### Work instruction
Every line of the material below must be repeated exactly.

----------

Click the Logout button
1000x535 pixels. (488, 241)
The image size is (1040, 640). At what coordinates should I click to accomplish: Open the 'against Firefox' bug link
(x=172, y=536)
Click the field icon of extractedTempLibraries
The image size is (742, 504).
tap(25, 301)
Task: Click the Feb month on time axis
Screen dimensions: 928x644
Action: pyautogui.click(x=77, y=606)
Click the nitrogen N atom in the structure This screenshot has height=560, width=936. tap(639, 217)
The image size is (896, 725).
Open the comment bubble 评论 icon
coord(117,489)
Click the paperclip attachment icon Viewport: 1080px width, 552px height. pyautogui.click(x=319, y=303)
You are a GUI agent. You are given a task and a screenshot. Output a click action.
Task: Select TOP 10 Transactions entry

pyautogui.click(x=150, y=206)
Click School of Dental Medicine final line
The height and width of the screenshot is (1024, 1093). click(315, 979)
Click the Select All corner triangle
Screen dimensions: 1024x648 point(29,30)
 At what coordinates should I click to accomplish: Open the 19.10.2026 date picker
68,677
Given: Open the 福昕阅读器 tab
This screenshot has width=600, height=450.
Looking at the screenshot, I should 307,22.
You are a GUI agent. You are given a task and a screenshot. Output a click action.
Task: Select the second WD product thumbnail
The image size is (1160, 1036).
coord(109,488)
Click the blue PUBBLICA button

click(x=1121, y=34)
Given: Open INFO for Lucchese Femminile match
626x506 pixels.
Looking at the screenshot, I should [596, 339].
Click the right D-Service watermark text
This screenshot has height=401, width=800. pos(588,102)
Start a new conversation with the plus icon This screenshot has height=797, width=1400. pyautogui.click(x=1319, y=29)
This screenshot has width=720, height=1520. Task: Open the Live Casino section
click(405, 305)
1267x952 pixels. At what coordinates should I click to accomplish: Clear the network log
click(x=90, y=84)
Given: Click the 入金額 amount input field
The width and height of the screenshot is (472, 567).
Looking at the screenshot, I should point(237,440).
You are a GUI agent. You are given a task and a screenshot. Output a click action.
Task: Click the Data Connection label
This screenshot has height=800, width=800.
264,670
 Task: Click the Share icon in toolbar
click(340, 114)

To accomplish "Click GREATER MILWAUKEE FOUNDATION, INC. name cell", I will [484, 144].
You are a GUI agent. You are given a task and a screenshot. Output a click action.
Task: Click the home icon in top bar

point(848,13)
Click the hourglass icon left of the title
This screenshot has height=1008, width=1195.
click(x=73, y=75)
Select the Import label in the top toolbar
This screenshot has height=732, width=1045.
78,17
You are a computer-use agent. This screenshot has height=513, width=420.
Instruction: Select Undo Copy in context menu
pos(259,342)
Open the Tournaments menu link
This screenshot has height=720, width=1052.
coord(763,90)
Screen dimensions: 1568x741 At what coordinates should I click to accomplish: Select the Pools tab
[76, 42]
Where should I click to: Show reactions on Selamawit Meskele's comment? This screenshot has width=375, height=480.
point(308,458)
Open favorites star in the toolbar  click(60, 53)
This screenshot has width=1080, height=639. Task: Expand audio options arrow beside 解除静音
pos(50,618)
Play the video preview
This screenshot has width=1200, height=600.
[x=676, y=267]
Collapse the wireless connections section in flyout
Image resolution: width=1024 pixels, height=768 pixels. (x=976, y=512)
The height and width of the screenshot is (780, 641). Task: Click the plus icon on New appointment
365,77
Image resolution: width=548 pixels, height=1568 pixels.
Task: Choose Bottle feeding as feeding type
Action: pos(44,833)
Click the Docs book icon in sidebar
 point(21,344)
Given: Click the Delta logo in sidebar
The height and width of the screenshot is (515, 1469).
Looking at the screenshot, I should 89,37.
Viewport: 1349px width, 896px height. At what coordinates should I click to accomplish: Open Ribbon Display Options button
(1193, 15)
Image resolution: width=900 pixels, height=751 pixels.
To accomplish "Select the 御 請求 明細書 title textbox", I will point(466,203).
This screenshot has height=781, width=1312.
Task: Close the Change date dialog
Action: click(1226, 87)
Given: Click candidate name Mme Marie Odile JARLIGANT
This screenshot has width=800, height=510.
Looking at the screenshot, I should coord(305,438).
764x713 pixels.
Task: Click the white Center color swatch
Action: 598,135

----------

### Reply to the exercise
Click the Logout button
1000x535 pixels. (488, 241)
The image size is (1040, 640). At what coordinates should I click to accomplish: Open the 'against Firefox' bug link
(x=172, y=536)
Click the field icon of extractedTempLibraries
The image size is (742, 504).
tap(25, 301)
Task: Click the Feb month on time axis
Screen dimensions: 928x644
Action: pyautogui.click(x=77, y=606)
Click the nitrogen N atom in the structure This screenshot has height=560, width=936. tap(639, 217)
The image size is (896, 725).
Open the comment bubble 评论 icon
coord(117,489)
Click the paperclip attachment icon Viewport: 1080px width, 552px height. pyautogui.click(x=319, y=303)
You are a GUI agent. You are given a task and a screenshot. Output a click action.
Task: Select TOP 10 Transactions entry

pyautogui.click(x=150, y=206)
Click School of Dental Medicine final line
The height and width of the screenshot is (1024, 1093). click(315, 979)
Click the Select All corner triangle
Screen dimensions: 1024x648 point(29,30)
 At what coordinates should I click to accomplish: Open the 19.10.2026 date picker
68,677
Given: Open the 福昕阅读器 tab
This screenshot has width=600, height=450.
Looking at the screenshot, I should 307,22.
You are a GUI agent. You are given a task and a screenshot. Output a click action.
Task: Select the second WD product thumbnail
The image size is (1160, 1036).
coord(109,488)
Click the blue PUBBLICA button

click(x=1121, y=34)
Given: Open INFO for Lucchese Femminile match
626x506 pixels.
Looking at the screenshot, I should [596, 339].
Click the right D-Service watermark text
This screenshot has height=401, width=800. pos(588,102)
Start a new conversation with the plus icon This screenshot has height=797, width=1400. pyautogui.click(x=1319, y=29)
This screenshot has width=720, height=1520. Task: Open the Live Casino section
click(405, 305)
1267x952 pixels. At what coordinates should I click to accomplish: Clear the network log
click(x=90, y=84)
Given: Click the 入金額 amount input field
The width and height of the screenshot is (472, 567).
Looking at the screenshot, I should point(237,440).
You are a GUI agent. You are given a task and a screenshot. Output a click action.
Task: Click the Data Connection label
This screenshot has height=800, width=800.
264,670
 Task: Click the Share icon in toolbar
click(340, 114)

To accomplish "Click GREATER MILWAUKEE FOUNDATION, INC. name cell", I will [484, 144].
You are a GUI agent. You are given a task and a screenshot. Output a click action.
Task: Click the home icon in top bar

point(848,13)
Click the hourglass icon left of the title
This screenshot has height=1008, width=1195.
click(x=73, y=75)
Select the Import label in the top toolbar
This screenshot has height=732, width=1045.
78,17
You are a computer-use agent. This screenshot has height=513, width=420.
Instruction: Select Undo Copy in context menu
pos(259,342)
Open the Tournaments menu link
This screenshot has height=720, width=1052.
coord(763,90)
Screen dimensions: 1568x741 At what coordinates should I click to accomplish: Select the Pools tab
[76, 42]
Where should I click to: Show reactions on Selamawit Meskele's comment? This screenshot has width=375, height=480.
point(308,458)
Open favorites star in the toolbar  click(60, 53)
This screenshot has width=1080, height=639. Task: Expand audio options arrow beside 解除静音
pos(50,618)
Play the video preview
This screenshot has width=1200, height=600.
[x=676, y=267]
Collapse the wireless connections section in flyout
Image resolution: width=1024 pixels, height=768 pixels. (x=976, y=512)
The height and width of the screenshot is (780, 641). Task: Click the plus icon on New appointment
365,77
Image resolution: width=548 pixels, height=1568 pixels.
Task: Choose Bottle feeding as feeding type
Action: pos(44,833)
Click the Docs book icon in sidebar
 point(21,344)
Given: Click the Delta logo in sidebar
The height and width of the screenshot is (515, 1469).
Looking at the screenshot, I should 89,37.
Viewport: 1349px width, 896px height. At what coordinates should I click to accomplish: Open Ribbon Display Options button
(1193, 15)
Image resolution: width=900 pixels, height=751 pixels.
To accomplish "Select the 御 請求 明細書 title textbox", I will point(466,203).
This screenshot has height=781, width=1312.
Task: Close the Change date dialog
Action: click(1226, 87)
Given: Click candidate name Mme Marie Odile JARLIGANT
This screenshot has width=800, height=510.
Looking at the screenshot, I should coord(305,438).
764x713 pixels.
Task: Click the white Center color swatch
Action: 598,135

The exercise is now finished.